On the night before they leave for college, Clare and Aidan only have one thing left to do: figure out whether they should stay together or break up. Over the course of twelve hours, they’ll retrace the steps of their relationship, trying to find something in their past that might help them decide what their future should be. The night will lead them to friends and family, familiar landmarks and unexpected places, hard truths and surprising revelations. But as the clock winds down and morning approaches, so does their inevitable goodbye. The question is, will it be goodbye for now or goodbye forever?

Firstly, I bloody love Jennifer E Smith books, so thank you bookbridgr for sending me a copy of her latest! I know they get a bit of criticism for being about straight couples doing cute straight couple things, but there’s nothing wrong with indulging yourself in a bit of light hearted, fluffy romance every now and again. Hello is no different to her previous books, we have a story spanning one night (something that Jennifer E Smith does very well is entire novels set over the course of one night or a few days) while two teenagers decide whether or not to call time on their two year relationship the night before the embark on separate schools thousands of miles apart or to stay together and try the long distance thing.
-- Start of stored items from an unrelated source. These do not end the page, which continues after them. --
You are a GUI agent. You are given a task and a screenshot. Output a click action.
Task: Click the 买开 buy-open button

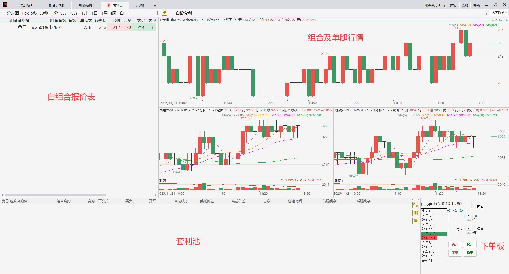click(x=455, y=244)
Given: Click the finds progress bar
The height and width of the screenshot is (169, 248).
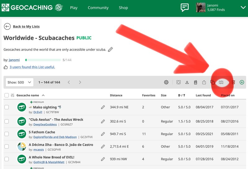Looking at the screenshot, I should point(43,60).
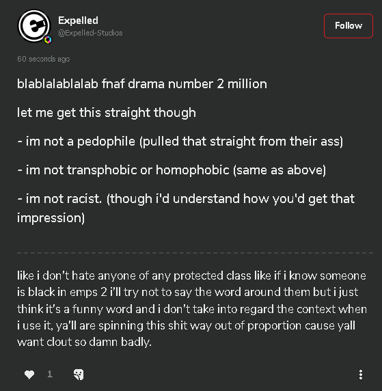The height and width of the screenshot is (391, 382).
Task: Like the post with the heart icon
Action: coord(29,375)
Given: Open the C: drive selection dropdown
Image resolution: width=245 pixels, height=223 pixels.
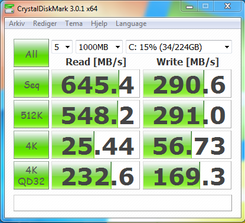Looking at the screenshot, I should click(179, 47).
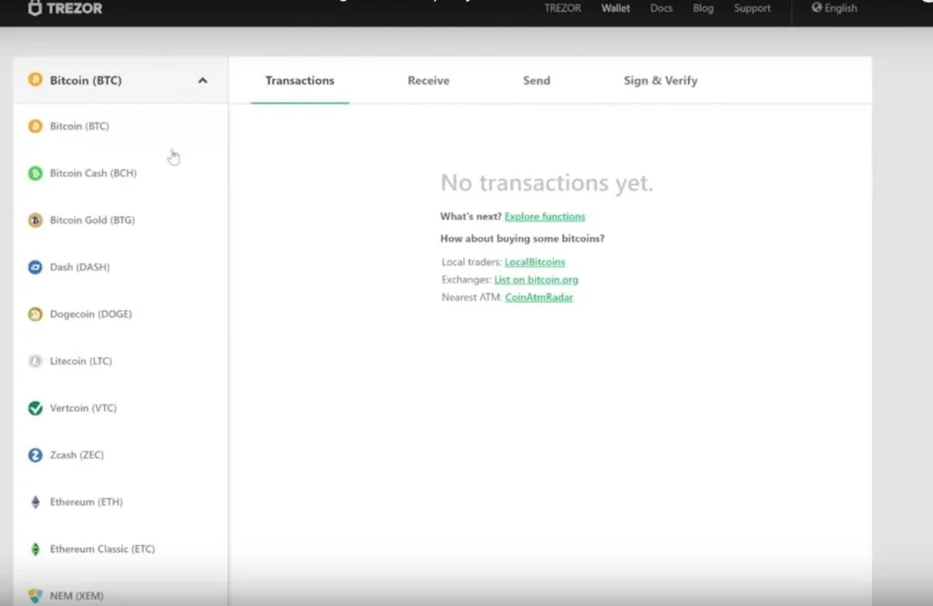Follow the LocalBitcoins link
The width and height of the screenshot is (933, 606).
[x=535, y=262]
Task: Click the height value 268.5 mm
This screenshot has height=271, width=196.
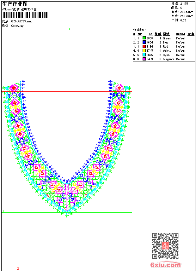Action: tap(187, 12)
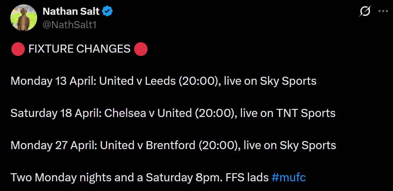Open the more options ellipsis menu
The width and height of the screenshot is (393, 191).
383,11
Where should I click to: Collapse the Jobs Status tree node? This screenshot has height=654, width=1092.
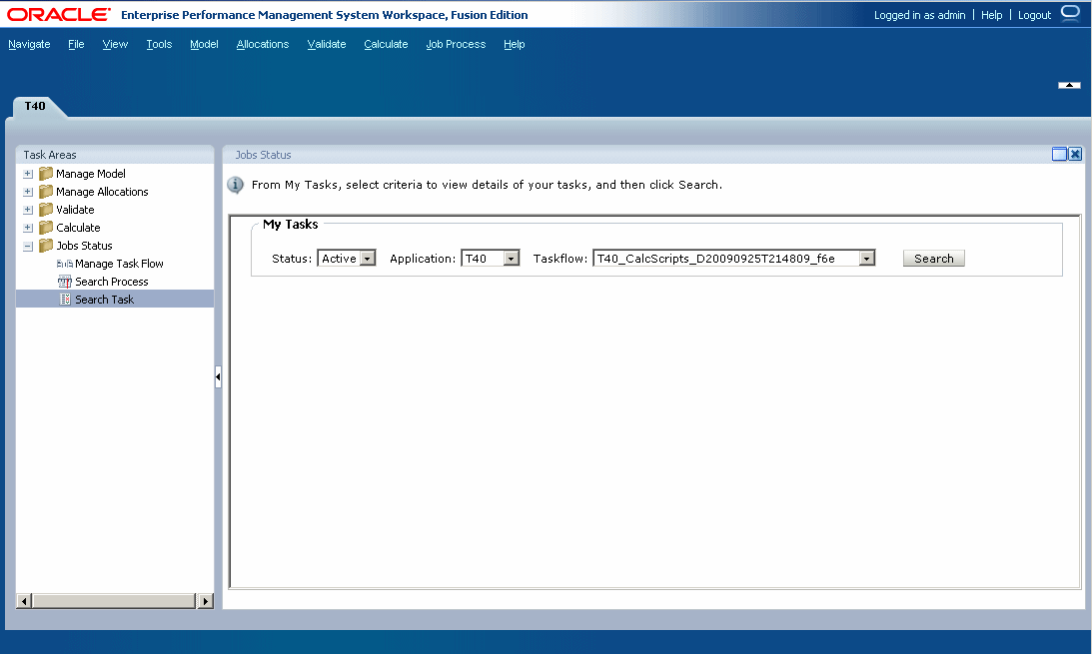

Jennifer E Smith has found a formula that works really well, she is the queen of cute relationships, there is banter and intimacy and honestly, every single on of her books is a bit like looking at a box of kittens, it just makes your heart contract in a very peculiar way. Literally, every single one of her books is just the embodiment of the relationship goals hashtag that I use (ironically of course) on Twitter. This is just a story about deciding the future of a teenage relationship, this is also a story about moving on, growing up, having independence thrust upon you, change and of course, having to say goodbye. Clare and Aiden don’t just have to figure out what to do with their relationship, but also what they’re going to do with their friends, their parents, their entire lives now that everything is different.The relationship side of it wasn’t all teenage and ridiculous either, I know, being that I am nearly 27, that I get a bit frustrated reading YA romance sometimes because I just want to shake the couples and be like, ‘seriously? you are fifteen!’ but this had a couple that really thought about themselves as individuals, as well as a unit, it debated whether they were mr and mrs right or mr and mrs right now, there was a lot of discussion about relationships in general and how to navigate being yourself while being with someone else.

I think one of the main reasons why I flew through this so quickly was that it  made me a bit nostalgic for that last summer between sixth form and university where it was all fun and games and underage drinking and then suddenly we were all packed into our cars and being driven to different points on a map not knowing what life was going to be like the next day or whether we would ever even see each other again once our first terms have ended. It’s a scary time and I remember really wanting to have a book or a film or something that would help me deal with that situation. Then, along came High School Musical 3 (which objectively is the best of the trilogy), a book called Roomies and this, they were all a little late for me having to deal with leaving behind everything and everyone that was familiar while I embarked on the next stage of my life, but they are here now and they’ll probably help someone.

Hello, Goodbye and Everything In Between is adorable, quite frankly, it’s an easy read, but one that deals with very real thoughts and feelings and one that I would highly recommend. Even if you’re not heading off to university/college/whatever, even if you aren’t about to leave your loved ones for a prolonged period of time, even if you have a heart of stone, I think you should give this and a few of her other novels a read. Like I said, everyone needs a bit of light hearted and fluffy romance every now and again. Also look at that cover, that cover is amazing. I for one am quite pleased to have that one my shelf!